1. lorsqu’une des deux constructions est un équipement technique liés à la sécurité, à un service public, à la gestion des eaux, à la distribution d'énergie tels que transformateurs ou d’un local destiné au stockage des ordures ménagères nécessaire au tri sélectif, cette distance doit être au minimum de 4 mètres.

2. Lorsqu’il s’agit de deux constructions existantes à la date d’arrêt du PLU plus rapprochées que ne l’exige la règle générale, des travaux d’extension, de surélévation ou d’aménagement de ces constructions peuvent être réalisés en respectant le même distance entre elles.

Rubrique N 4Hauteur et volumétrie des constructions

Intitulé du document : 2.5

. Hauteur des constructions

Construction annexe

Pour l’application de cette notion dans les règles relatives à l’implantation ou à la hauteur des constructions, l’annexe est un bâtiment indépendant et de petite dimension, ne dépassant pas en règle générale une vingtaine de m2. Il peut s’agir d’un garage, d’un d’abri de jardin, d’un abri pour le bois, …

Construction principale

Pour l’application de cette notion dans le règlement, la construction principale correspond à l’ensemble des bâtiments qui ne peuvent pas être qualifiés de construction annexe.

Hauteur au faitage

La hauteur des constructions est mesurée à partir du sol existant avant travaux, appelé niveau de référence, jusqu’au faîtage du bâtiment. Les édicules techniques tels que les souches de cheminées ou de ventilation, les machineries d’ascenseurs, les éléments de climatisation, les garde-corps ne sont pas comptabilisés dans cette mesure de la hauteur dès lors que leur superficie n’excède pas 10% de la superficie du dernier niveau de la construction et que leur localisation et leur traitement permettent de limiter leur impact visuel.

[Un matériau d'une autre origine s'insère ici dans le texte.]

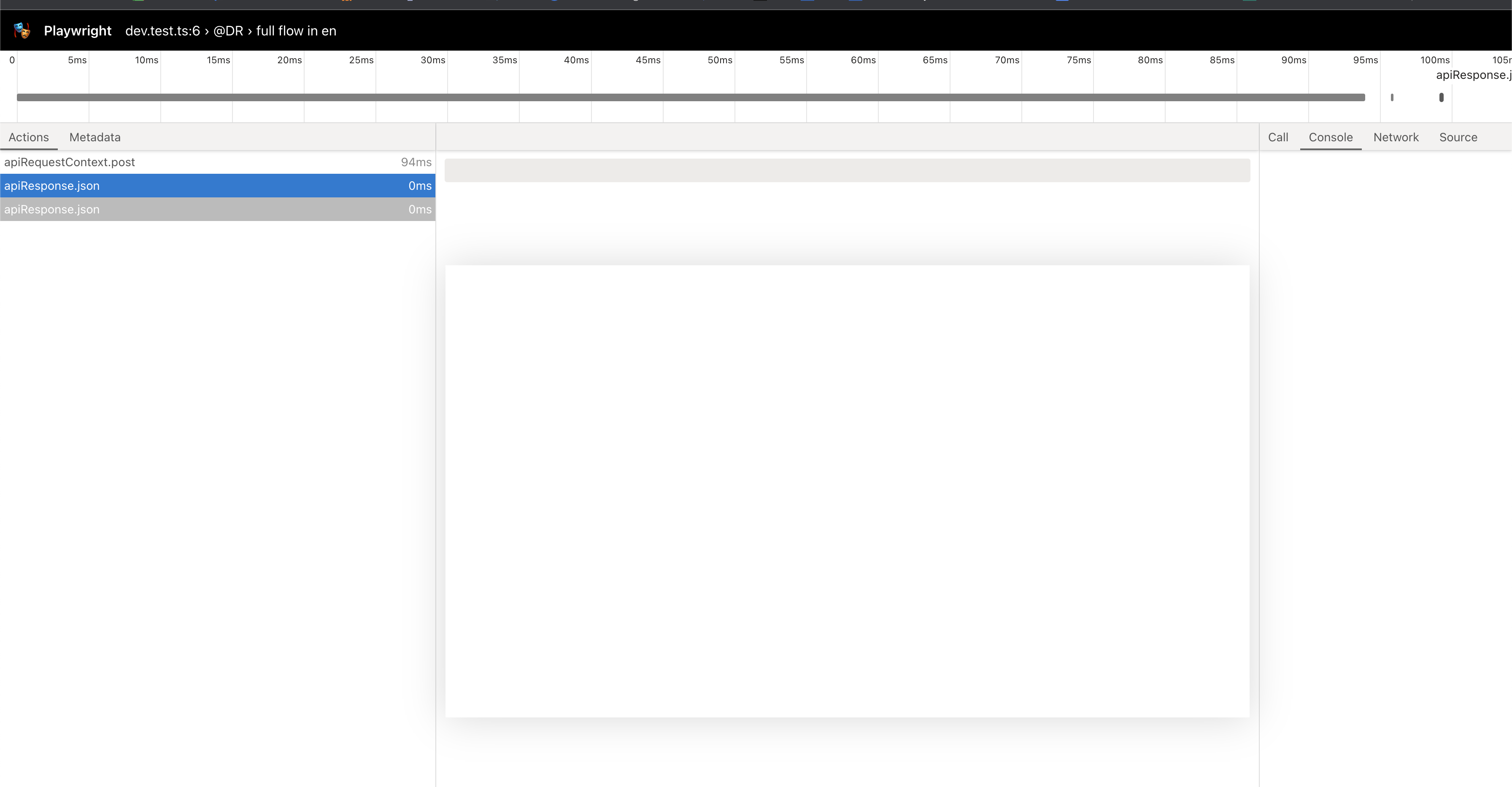Image resolution: width=1512 pixels, height=787 pixels.
Task: Click the thin timeline marker after 95ms
Action: [x=1392, y=97]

Dans le cas d’une toiture plate ou en terrasse, la hauteur plafond correspond à la hauteur de la façade mesurée au sommet de l‘acrotère.

Niveau de référence

Le niveau de référence à prendre en compte pour la mesure de la hauteur des constructions est :

- le niveau du trottoir pour les constructions implantées à l'alignement ; - le sol existant avant travaux pour les constructions implantées en recul par rapport à

l'alignement.

Mesure de la hauteur sur terrain en pente

Lorsque le terrain est en pente, les cotes sont prises au barycentre de sections de bâtiments d'une longueur maximale de 15 mètres, le barycentre étant situé à l’intersection des deux diagonales tracées sur l’emprise au sol du futur bâtiment ou des sections de 15 mètres de longueur.

Dans tous les cas, la tolérance au niveau du rez-de-chaussée ne pourra être supérieure à 0,40 mètre audessus du niveau de référence.

Le comble

Un comble est l’espace compris entre le plancher haut d’un étage droit et le toit d’une construction, dès lors :

- que les murs de façade sont réduits en hauteur de plus de la moitié par la pente du toit par rapport aux étages inférieurs,

- qu’il se distingue notablement des étages inférieurs sur le plan de son habitabilité ou de son aspect extérieur.

Le mur du comble est également dénommé pieddroit.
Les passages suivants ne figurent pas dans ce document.